_WHAT IS EXPECTED:_ Everything from the line containing "Tablet (466, 278)" through the last line of the records below should be printed exactly, please, and nothing else.

_EXTRACTED DATA:_
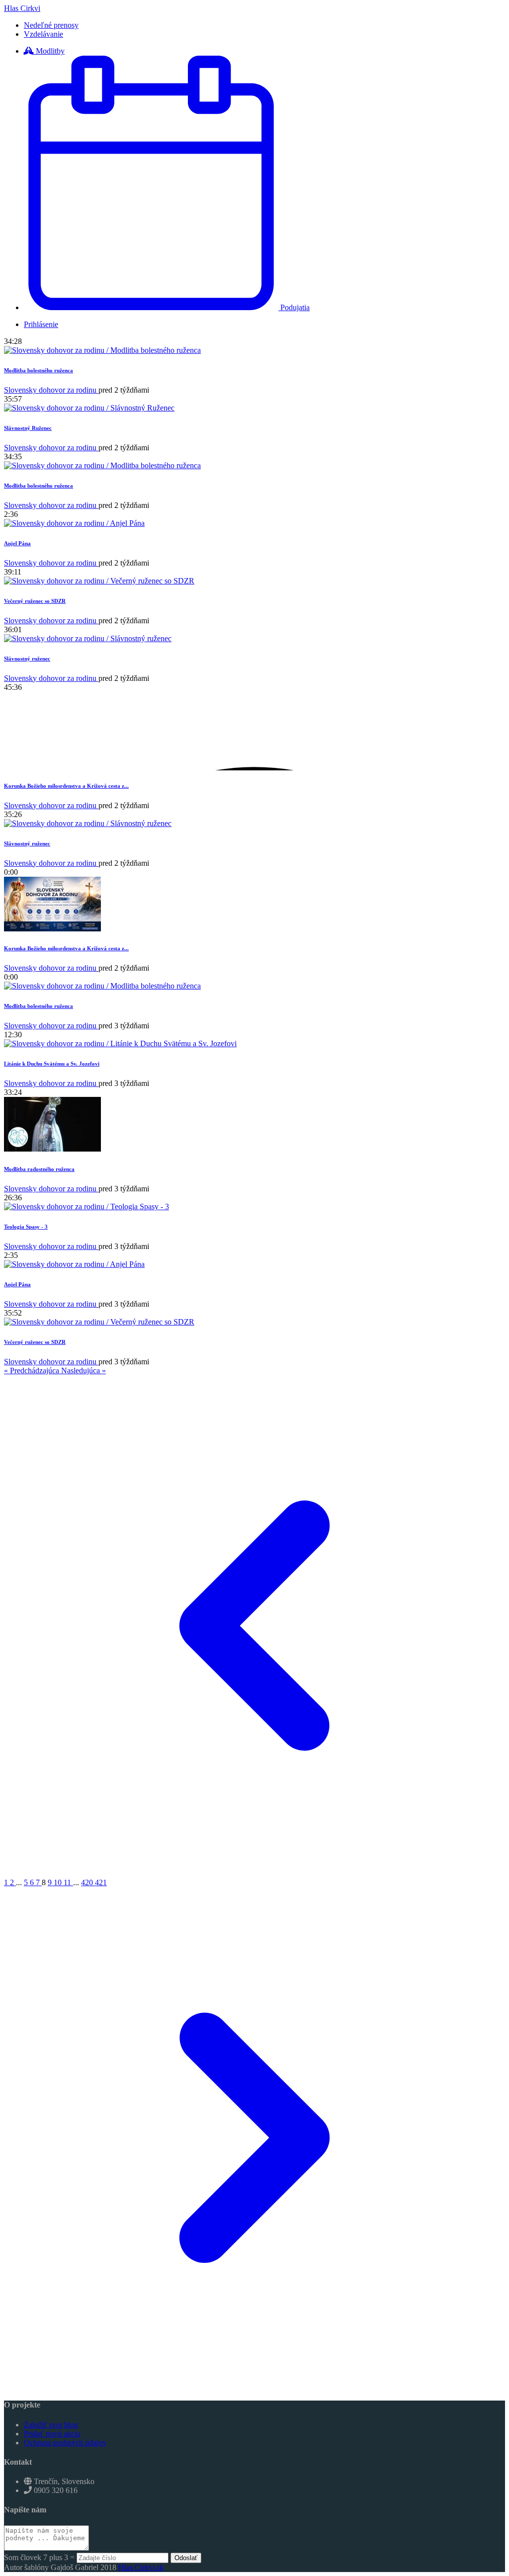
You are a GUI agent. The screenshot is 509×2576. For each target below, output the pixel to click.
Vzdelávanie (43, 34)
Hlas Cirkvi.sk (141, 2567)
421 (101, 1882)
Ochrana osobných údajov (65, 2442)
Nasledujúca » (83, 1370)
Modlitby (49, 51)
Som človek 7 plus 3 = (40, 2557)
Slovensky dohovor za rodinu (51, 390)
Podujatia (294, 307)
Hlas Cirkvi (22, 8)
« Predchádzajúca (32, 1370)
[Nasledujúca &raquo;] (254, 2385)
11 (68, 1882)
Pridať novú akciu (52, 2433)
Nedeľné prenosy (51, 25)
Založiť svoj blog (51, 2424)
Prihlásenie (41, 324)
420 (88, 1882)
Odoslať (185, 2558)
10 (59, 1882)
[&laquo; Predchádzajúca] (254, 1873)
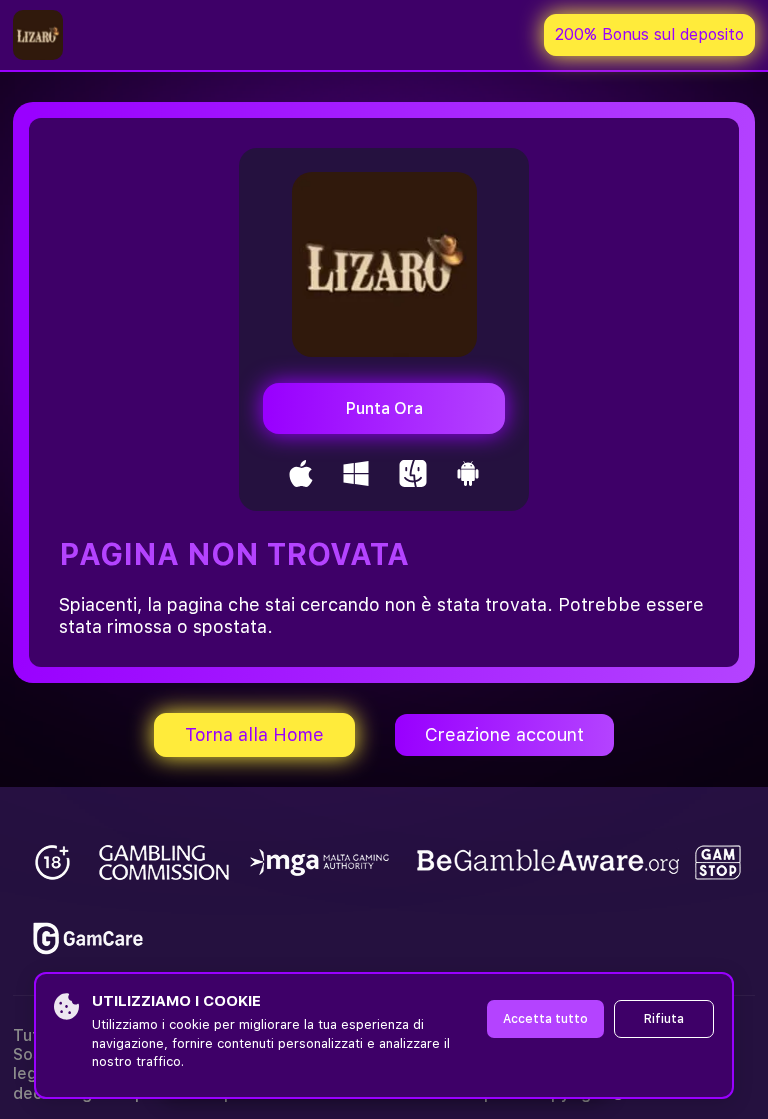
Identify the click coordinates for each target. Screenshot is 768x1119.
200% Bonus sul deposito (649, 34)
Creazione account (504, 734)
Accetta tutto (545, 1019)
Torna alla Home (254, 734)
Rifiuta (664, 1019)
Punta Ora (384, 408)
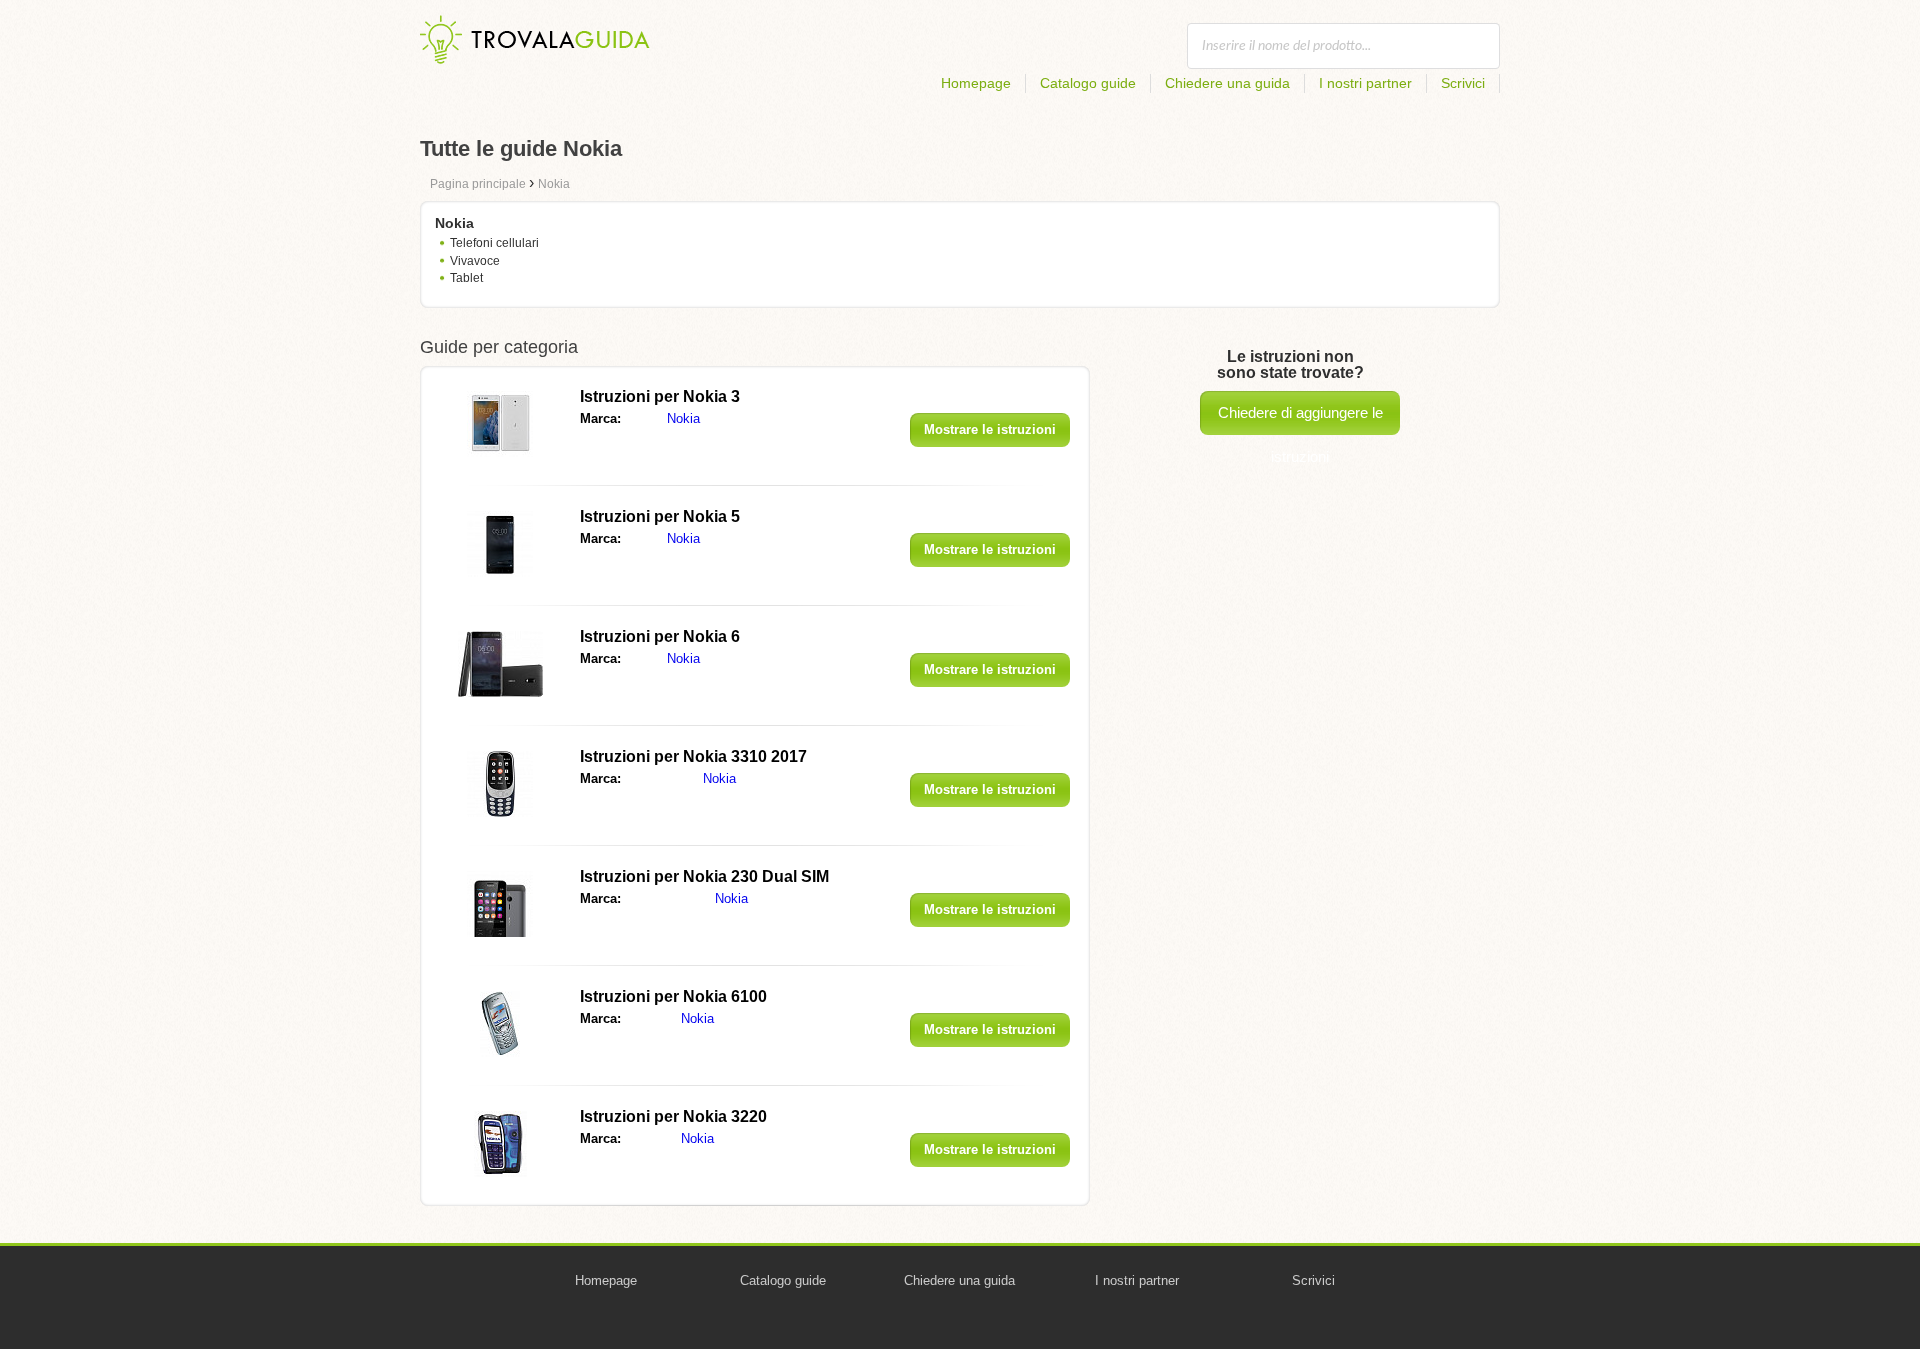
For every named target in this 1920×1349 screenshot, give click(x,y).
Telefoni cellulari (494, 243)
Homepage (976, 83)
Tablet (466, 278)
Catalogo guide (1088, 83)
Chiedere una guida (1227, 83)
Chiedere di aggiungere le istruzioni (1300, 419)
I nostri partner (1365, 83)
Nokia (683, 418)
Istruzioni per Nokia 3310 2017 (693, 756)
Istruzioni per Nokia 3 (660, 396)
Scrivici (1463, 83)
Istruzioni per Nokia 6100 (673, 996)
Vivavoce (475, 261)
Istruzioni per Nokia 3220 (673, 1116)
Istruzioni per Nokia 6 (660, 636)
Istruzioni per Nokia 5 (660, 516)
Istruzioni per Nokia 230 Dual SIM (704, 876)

_COMPLETED EXERCISE:_
Tablet (466, 278)
Catalogo guide (1088, 83)
Chiedere una guida (1227, 83)
Chiedere di aggiungere le istruzioni (1300, 419)
I nostri partner (1365, 83)
Nokia (683, 418)
Istruzioni per Nokia 3310 2017 (693, 756)
Istruzioni per Nokia 3 (660, 396)
Scrivici (1463, 83)
Istruzioni per Nokia 6100 (673, 996)
Vivavoce (475, 261)
Istruzioni per Nokia 3220 (673, 1116)
Istruzioni per Nokia 6 (660, 636)
Istruzioni per Nokia 5 (660, 516)
Istruzioni per Nokia 230 Dual SIM (704, 876)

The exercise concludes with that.